New frontier for epilepsy treatment through targeting cellular senescence

Abstract

Epilepsy is a life-threatening brain disorder that affects about 1–2 % of the world's population. Various mechanisms facilitating epilepsy development and seizure propagation have been identified. Nevertheless, an improved understanding of the cellular mechanisms that underlie epilepsy development is necessary for designing better therapeutic strategies for epilepsy treatment. Cellular senescence, a cellular mechanism wherein cell growth is permanently halted and causes cells to exit the proliferative pool, has been associated with neurological disorders such as multiple sclerosis, Alzheimer's disease, Parkinson's disease, and epilepsy.
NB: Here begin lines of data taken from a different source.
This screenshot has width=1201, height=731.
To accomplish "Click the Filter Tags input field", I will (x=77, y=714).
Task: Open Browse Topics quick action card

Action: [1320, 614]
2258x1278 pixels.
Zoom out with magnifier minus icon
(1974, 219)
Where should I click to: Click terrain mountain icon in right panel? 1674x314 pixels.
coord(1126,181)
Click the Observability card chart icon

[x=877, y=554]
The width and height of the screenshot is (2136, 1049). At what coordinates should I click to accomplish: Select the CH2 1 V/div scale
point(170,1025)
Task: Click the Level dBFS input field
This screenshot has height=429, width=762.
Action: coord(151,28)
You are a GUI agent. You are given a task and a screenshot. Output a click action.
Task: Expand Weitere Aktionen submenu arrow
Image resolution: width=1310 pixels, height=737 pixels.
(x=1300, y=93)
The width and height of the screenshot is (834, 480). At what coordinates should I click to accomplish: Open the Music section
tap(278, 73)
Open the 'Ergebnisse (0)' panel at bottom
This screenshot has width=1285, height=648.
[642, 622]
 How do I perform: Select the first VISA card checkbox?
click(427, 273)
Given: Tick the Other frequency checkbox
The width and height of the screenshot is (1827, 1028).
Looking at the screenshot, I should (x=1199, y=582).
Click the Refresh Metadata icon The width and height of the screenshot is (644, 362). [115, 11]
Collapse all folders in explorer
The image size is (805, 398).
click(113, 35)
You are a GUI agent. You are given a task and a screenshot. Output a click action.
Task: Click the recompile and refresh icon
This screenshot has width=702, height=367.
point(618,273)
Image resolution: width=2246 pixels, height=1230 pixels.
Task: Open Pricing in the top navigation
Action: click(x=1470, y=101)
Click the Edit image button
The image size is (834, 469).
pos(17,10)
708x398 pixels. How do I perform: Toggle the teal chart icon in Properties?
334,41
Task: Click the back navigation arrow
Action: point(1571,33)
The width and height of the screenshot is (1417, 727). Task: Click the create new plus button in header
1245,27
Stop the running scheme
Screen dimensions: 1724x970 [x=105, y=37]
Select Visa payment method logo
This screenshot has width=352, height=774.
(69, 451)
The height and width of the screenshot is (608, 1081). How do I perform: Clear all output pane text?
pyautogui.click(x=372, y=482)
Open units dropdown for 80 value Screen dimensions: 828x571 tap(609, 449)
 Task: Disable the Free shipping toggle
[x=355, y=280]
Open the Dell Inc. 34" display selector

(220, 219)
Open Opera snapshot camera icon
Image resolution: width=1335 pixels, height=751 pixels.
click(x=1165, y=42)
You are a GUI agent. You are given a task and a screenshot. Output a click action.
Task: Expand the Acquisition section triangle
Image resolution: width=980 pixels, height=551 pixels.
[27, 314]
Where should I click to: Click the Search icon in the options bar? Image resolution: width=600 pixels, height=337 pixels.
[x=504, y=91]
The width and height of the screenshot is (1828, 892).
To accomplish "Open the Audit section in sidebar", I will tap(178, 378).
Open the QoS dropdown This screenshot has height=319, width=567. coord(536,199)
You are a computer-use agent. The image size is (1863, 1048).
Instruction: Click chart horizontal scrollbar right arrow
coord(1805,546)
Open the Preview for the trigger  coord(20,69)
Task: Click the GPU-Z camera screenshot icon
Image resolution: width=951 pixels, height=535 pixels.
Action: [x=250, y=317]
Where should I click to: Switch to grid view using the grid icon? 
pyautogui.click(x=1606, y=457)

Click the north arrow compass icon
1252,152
How the various mechanisms that drive a cell towards senescence and the phenotypes that characterize senescent cells are associated with the development and progression of epilepsy might be necessary in improving our understanding of epilepsy. Therefore, this review discusses the mechanisms and pathways associated with cellular senescence and how senescence-associated secretory phenotype (SASP) promotes inflammation and tissue dysfunction. We then explained how different types of cells, including brain cells, become senescent, the inter-relationship between cellular senescence and epilepsy, and potential biomarkers common to epilepsy and cellular senescence. Finally, we reviewed the use of senolytics and senomorphics for epilepsy treatment. Further research can, therefore, be directed towards a thorough understanding of cellular senescence in epilepsy development, and this can open new frontiers for epilepsy treatment.